怒ると無敵になる超人的な力を持ったゴシップ雑誌の記者である青年は、捨て子であったところを謎の足長おじさんからの支援で高校まで卒業したのだが、ある日その足長おじさんから接触をうけ、彼がなんと軍国主義の復活をもくろむ誇大妄想狂にしてアナクロニスティックな変態であることを知り、彼の野望やその野望にまつわる冗談としか思えないような悪役達を次々と虐殺してゆく話。
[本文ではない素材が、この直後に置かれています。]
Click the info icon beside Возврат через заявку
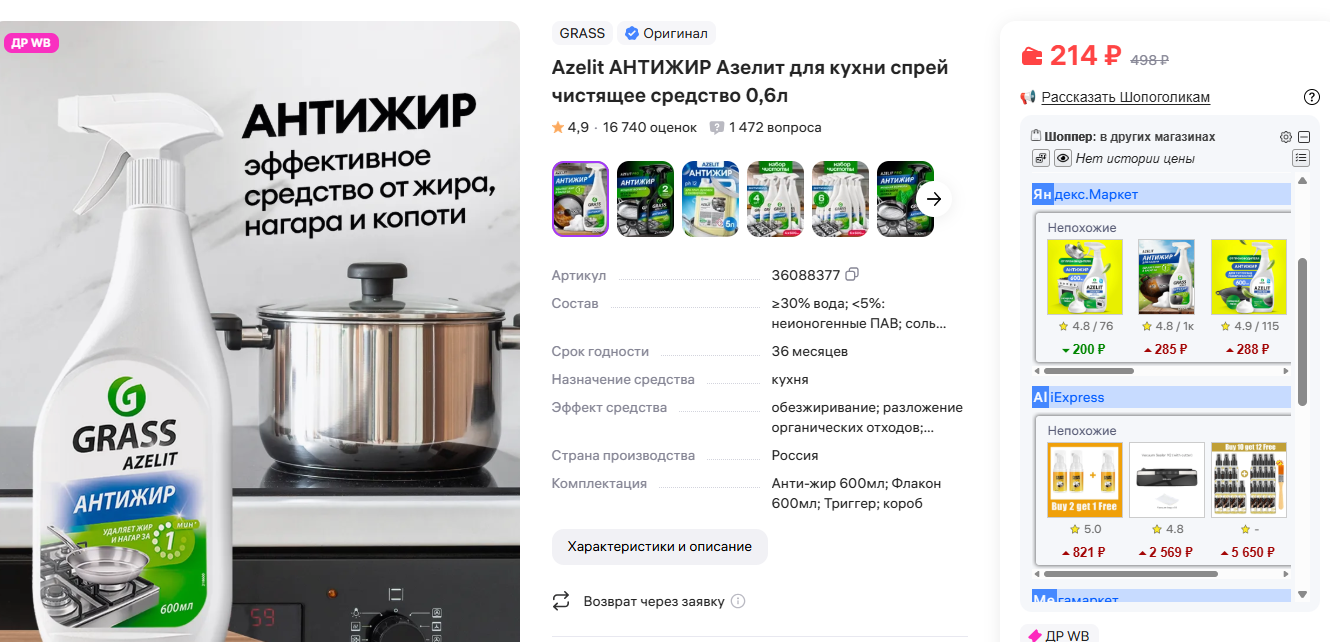 point(738,601)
あまりにも展開が力強いので、3作目まで一気に読んでしまった。シリーズ全体としてみるとこの最終作はさすがに疲れが見えたか、ところどころに物語のろれつが回らないような訳のわからないほころびが見え面白い。例えば、おそらく最初はヒロインの役割を振り分けられていたと思われる女性が物語の行きがかり上姿を消し、と思ったらもう一人ヒロインの役を振られた女性が出現してしまったため、最初のヒロイン候補は最後の最後に実は悪役側の人間だったと明かされるなど、物語の展開というよりかは物語の整合が本当にとれるのか、手に汗握るはらはら感が楽しめる。相変わらず登場人物はアメコミのコピーで訳がわからなく、ストーリー展開もご都合主義としか言いようがないが、しかしまったく手抜きという感じはせず、むしろ結構本気で楽しめた。なんでかと考えるのも馬鹿馬鹿しいが何となくの感想としては、山田正紀は地の文はとてつもなくチープ感が漂うのだが、登場人物の台詞が異様に切れがよい。このあたりのアンバランスが気持ちがよいのかもしれない。